**Activity**:
Could you print the stretch of lines below from the one with "Click the testExecKey EWB-717 log line" through the one with "Given: Select the General Description heading", exactly as they stand and without any pictures?

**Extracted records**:
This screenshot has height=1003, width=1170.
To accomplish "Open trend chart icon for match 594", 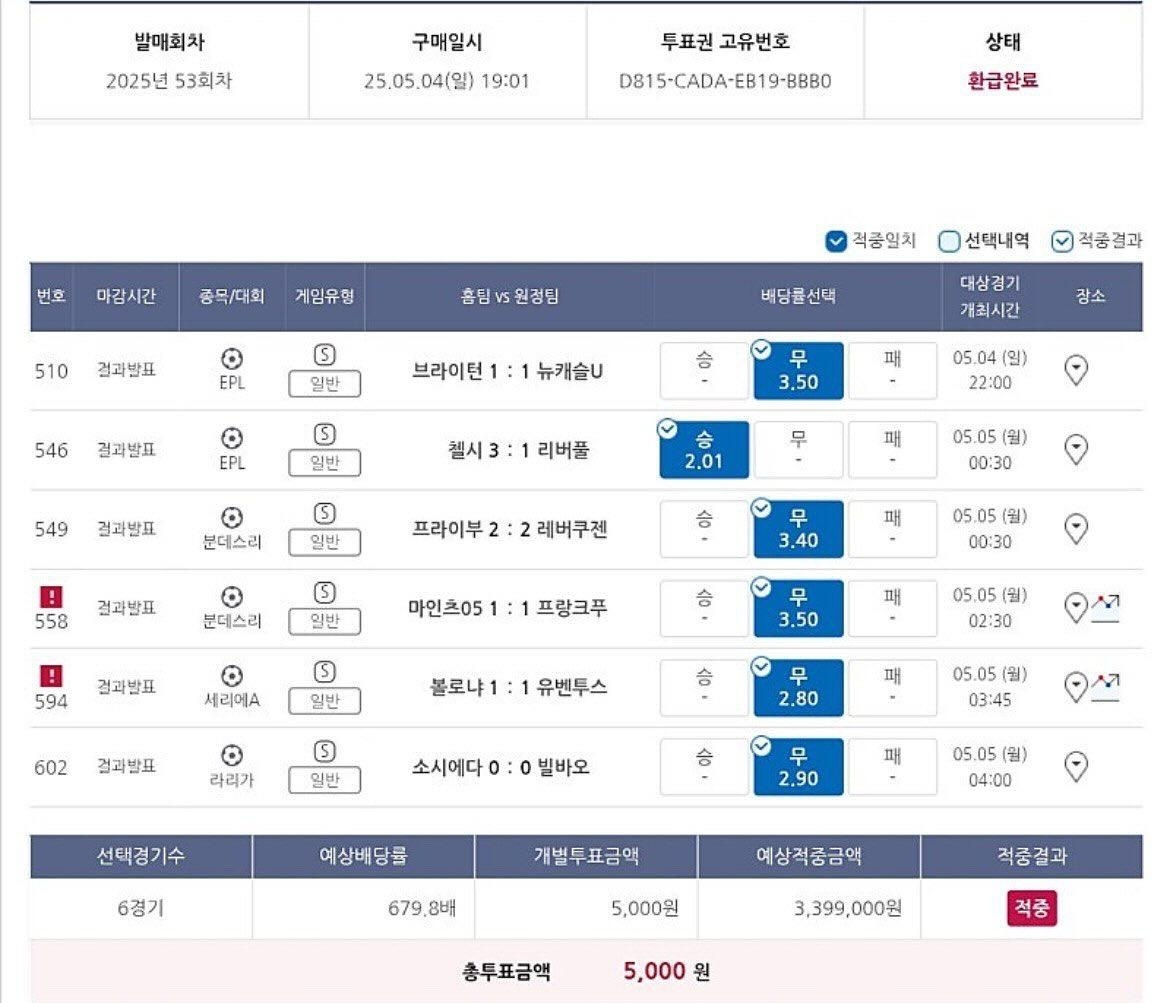I will tap(1106, 687).
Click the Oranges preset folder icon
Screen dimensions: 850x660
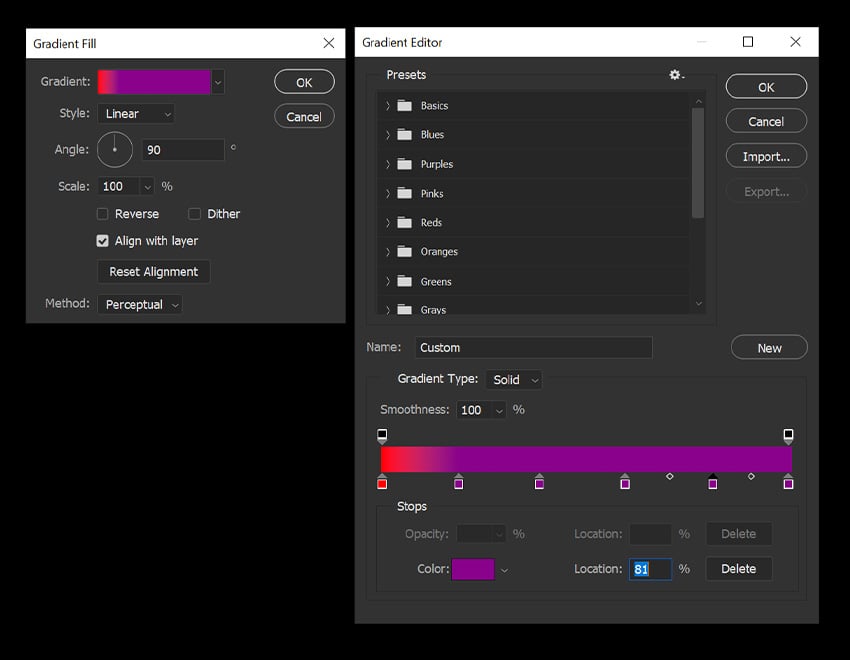(405, 252)
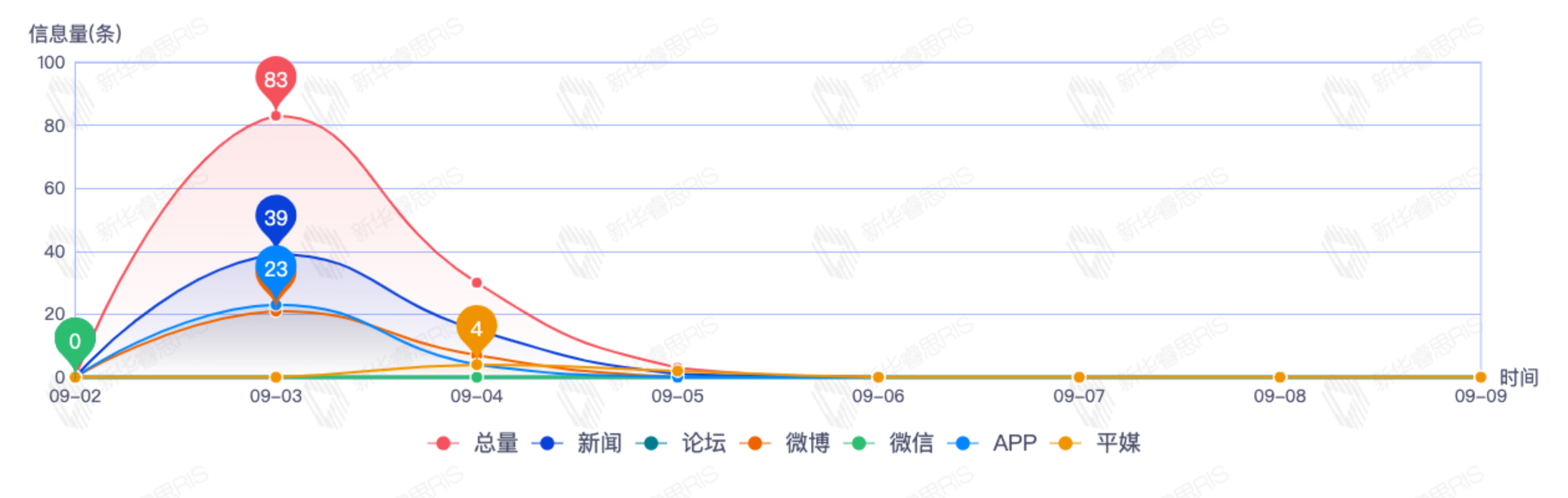The width and height of the screenshot is (1568, 498).
Task: Hide the 新闻 series via legend
Action: click(577, 443)
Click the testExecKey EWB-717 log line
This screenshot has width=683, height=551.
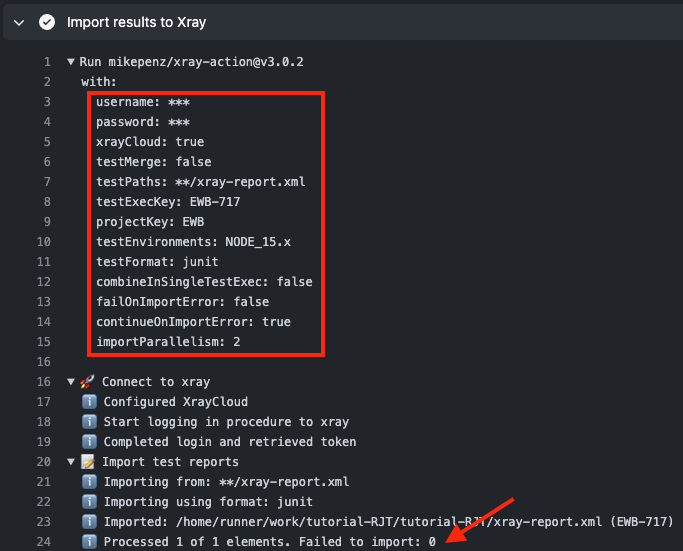pos(168,202)
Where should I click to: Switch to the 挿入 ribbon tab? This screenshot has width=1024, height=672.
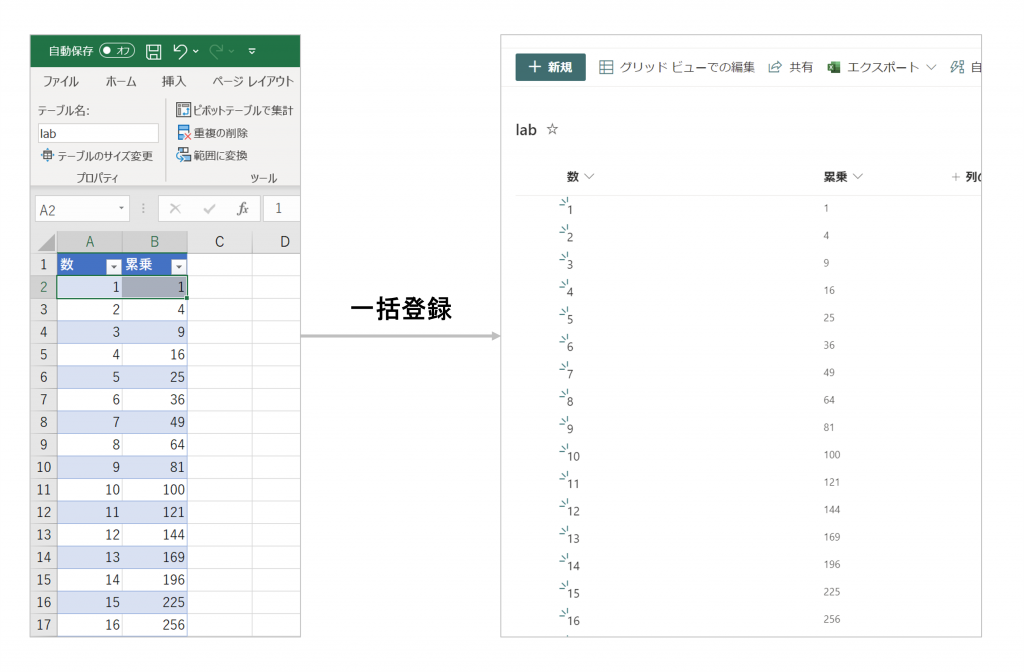174,82
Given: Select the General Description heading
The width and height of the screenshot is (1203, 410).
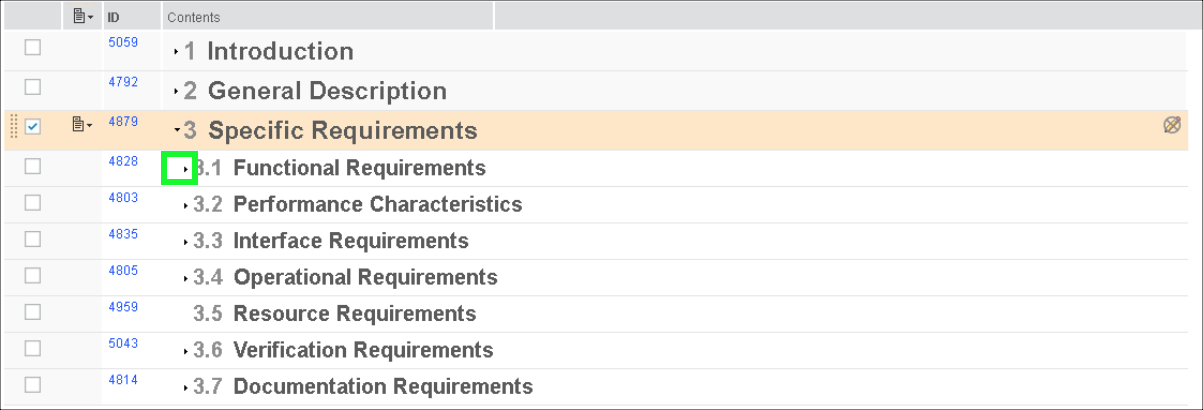Looking at the screenshot, I should pos(327,91).
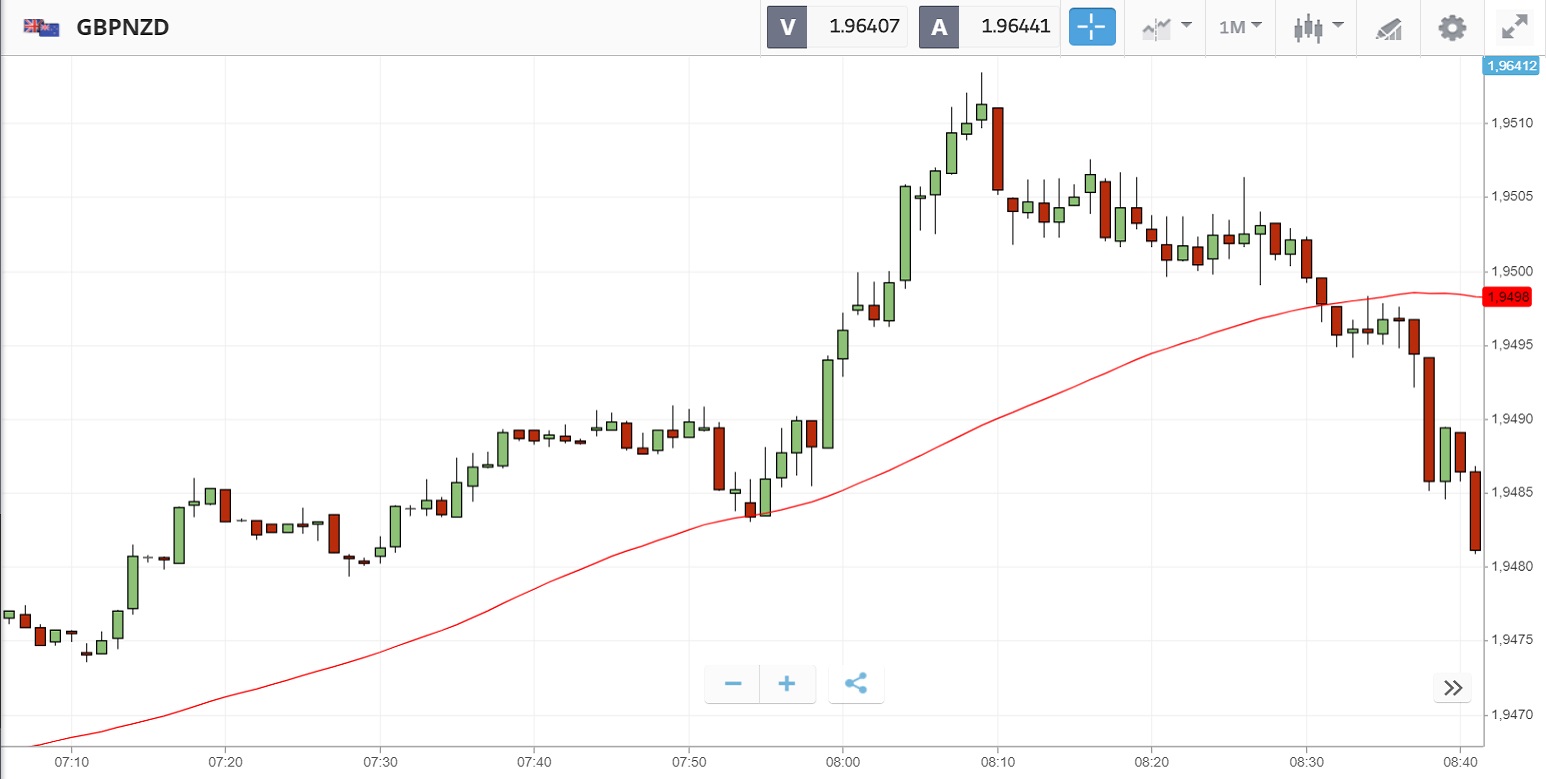Open the 1M timeframe dropdown

point(1240,27)
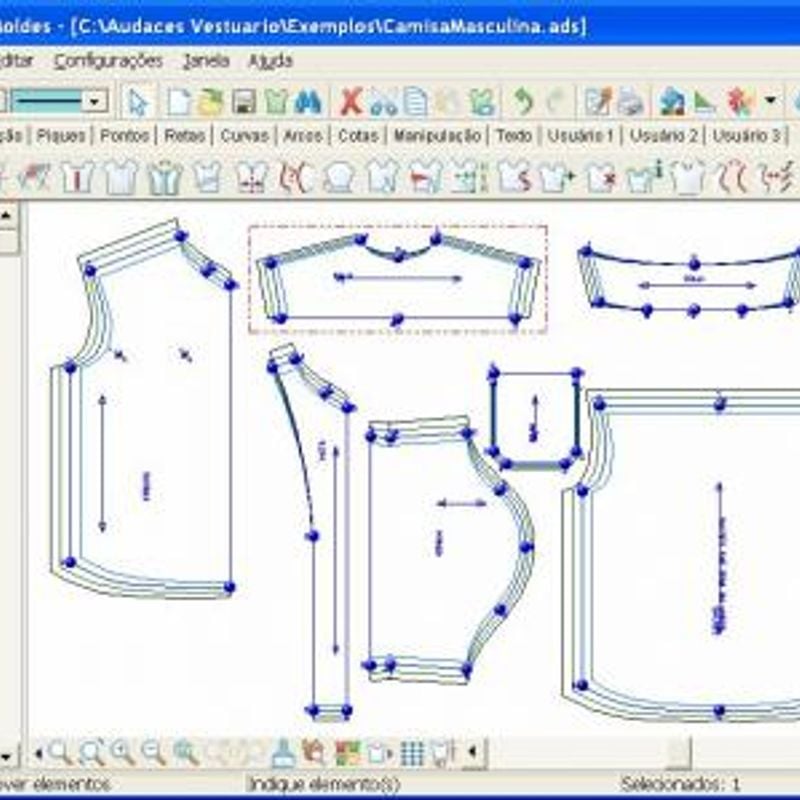The image size is (800, 800).
Task: Switch to the Usuário 1 tab
Action: tap(580, 135)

**Solution to this problem**:
Click the testExecKey EWB-717 log line
This screenshot has width=683, height=551.
pos(168,202)
Where should I click to: Switch to the 挿入 ribbon tab? This screenshot has width=1024, height=672.
174,82
Given: Select the General Description heading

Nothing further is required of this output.